I know it’s “like freezing cold” outside, that autumn leaves are cute, that there are just a few days ‘til Thanksgiving. I know homework and testing is the hellish bane of your existence … but small talk is the bane of mine.
Why won’t anyone tell me something new? Most importantly, why must everyone interminably circle around the subject they’d really like to broach like crafty, conniving birds of prey? I’d much rather they swoop to the point, no matter how sharp the transition or painful the subject may be.
The busier I am, the less I appreciate people traipsing along on tangents that ricochet from one extreme of the universe to another. (See Exponential Decay). If I truly must waste a third of my day listening to things I’ve already heard, I’d much rather hide in my room with my iPod than exchange awkward quips about the weather.
While I do prefer the other end of the continuum, where people I’ve known for three extensive nanoseconds promptly begin telling me their most intimate secrets, or scrabbling around (like blindfolded klutzes thrown into an ice-skating rink sans skates) for answers to existential questions as profound as they are annoying — even this gets old.
I’m done hearing people’s assigned life meanings for now, but I wouldn’t mind if people could just be more open and actually tell me something illuminating about themselves (that doesn’t require them to sob oceans of tears over their seventh-grade breakups or angrily stomp faults into the ground because their mommies are too pushy).
Nowadays we really need to be productive and efficient with our time. So why not do each other a favor and be more straightforward?
If you want something: ask for it. Sure, you might get a ruthless “NO”, but I doubt trashing time by hovering around the subject, buzzing nonsense like a pesky fly would’ve helped your cause anyway.
I don’t have the psychic powers to detect whether someone is being friendly to persuade me to do them a favor, or if they are trying to slowly incorporate themselves into my friend circle so they may learn intricate details about our lives which they shall make the material of future blackmails.
Either way, I’m too lazy to listen and too busy to make sense of what’s going down, yet too analytical to resist curiosity.
So while my mind wrangles with the omnipotent trio of irritation, interest and impatience that tugs my thoughts awry, I’ll be temporarily entertained … but mostly annoyed.
If all you want to do is prattle on about your latest obsession, discuss your favorite 30-syllable, sentence-long shade of nail polish or delve into narcissism and list your numerous honors and awards — you better speak quickly.
People should learn not only to monitor the content of their conversations (fabulous foot fungi do not make for delicious dinner discussions), but also the length.

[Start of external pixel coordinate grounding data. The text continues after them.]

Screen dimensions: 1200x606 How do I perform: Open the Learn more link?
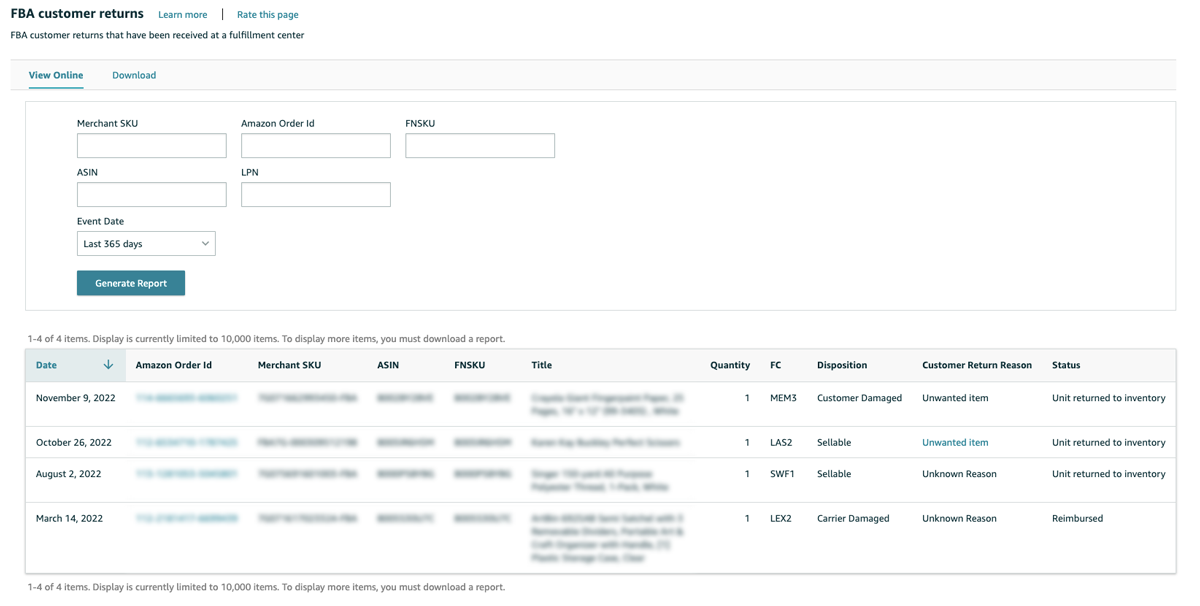point(183,15)
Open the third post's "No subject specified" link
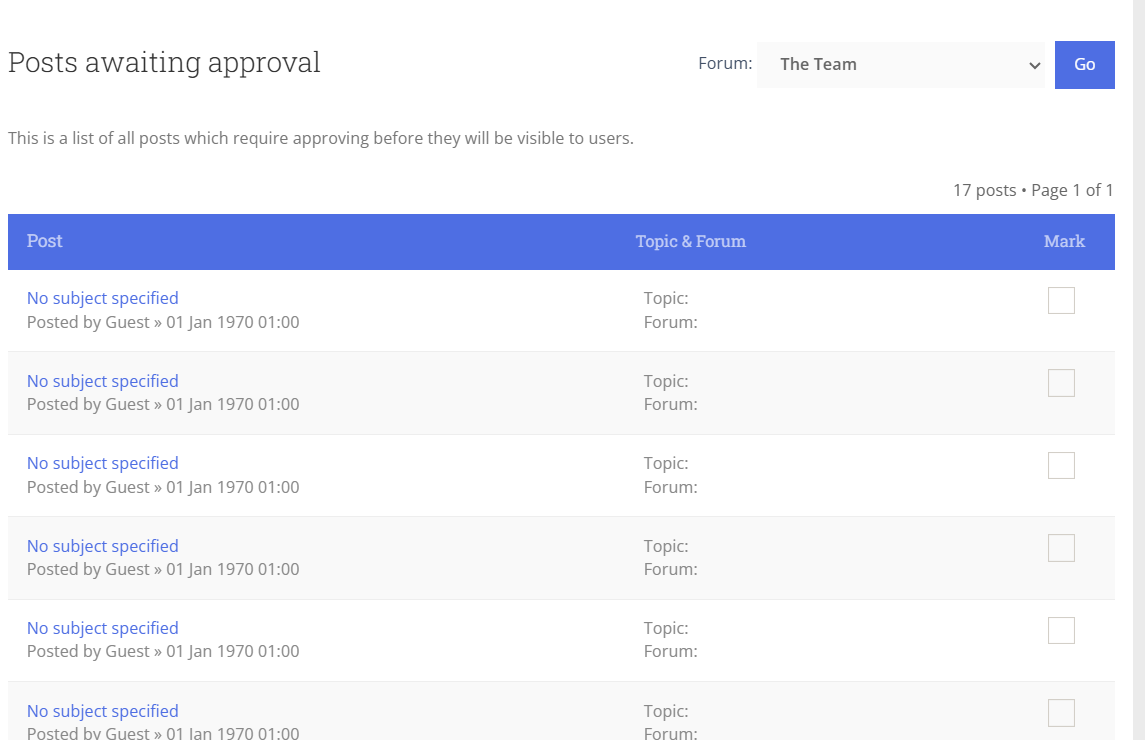The image size is (1145, 740). [103, 463]
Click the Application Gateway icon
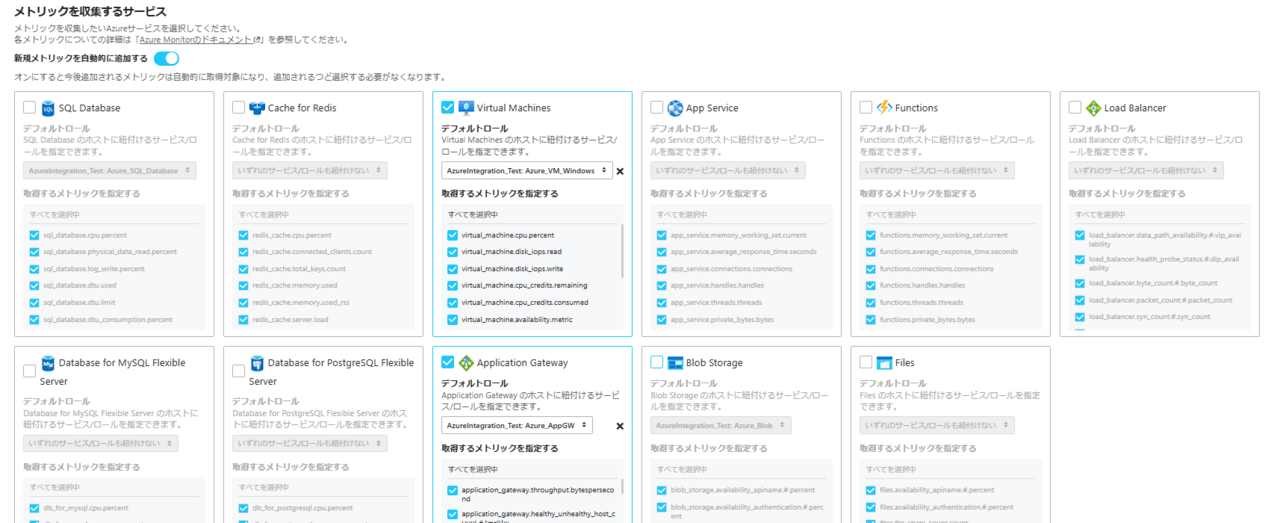The width and height of the screenshot is (1280, 523). [x=466, y=362]
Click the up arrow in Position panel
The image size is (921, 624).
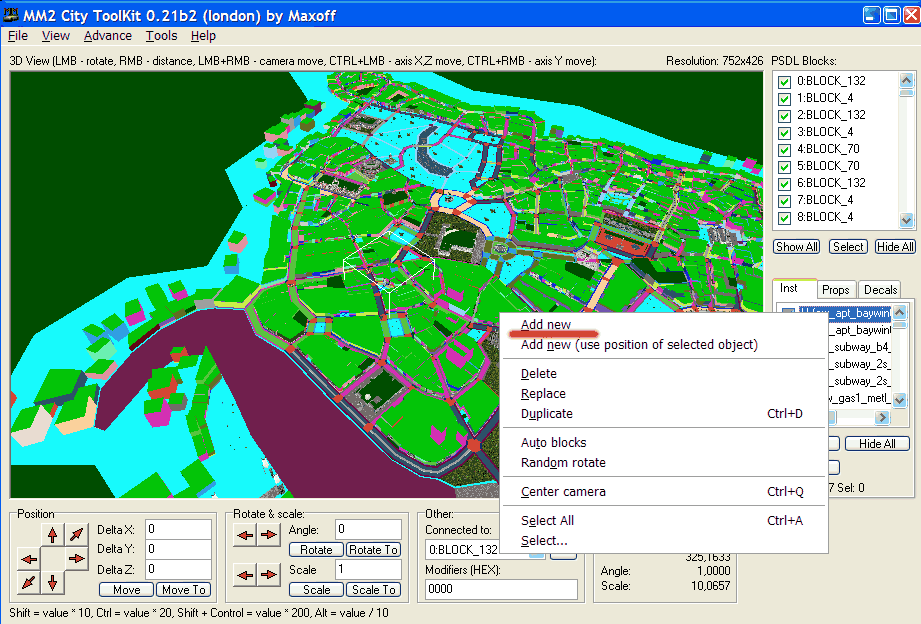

When someone else is the only one talking for three tedious hours of hang-out time, I tend to get frustrated.
So make sure you’re talking about things that everyone can relate to. For example, I’m about as sports literate as I am fluent in Sanskrit, so if you’re going to discuss football with me, you might as well be speaking gibberish.
To avoid leaving people out, speak to them in a language they will understand and actually give them the opportunity to speak. Also, try to communicate clearly by following standard word definitions and syntactical norms. Google your grammar and look up words you don’t know before you throw them around, willy-nilly.
People are all interesting in their own ways, so don’t always resort to small talk to deflect the attention from your lovely self, but exercise caution and avoid focusing on solely yourself as well.
College is the time when most people perfect their social skills. It may take a bit longer than you expected, but be careful, be polite and everything should (mostly) work out. Good luck!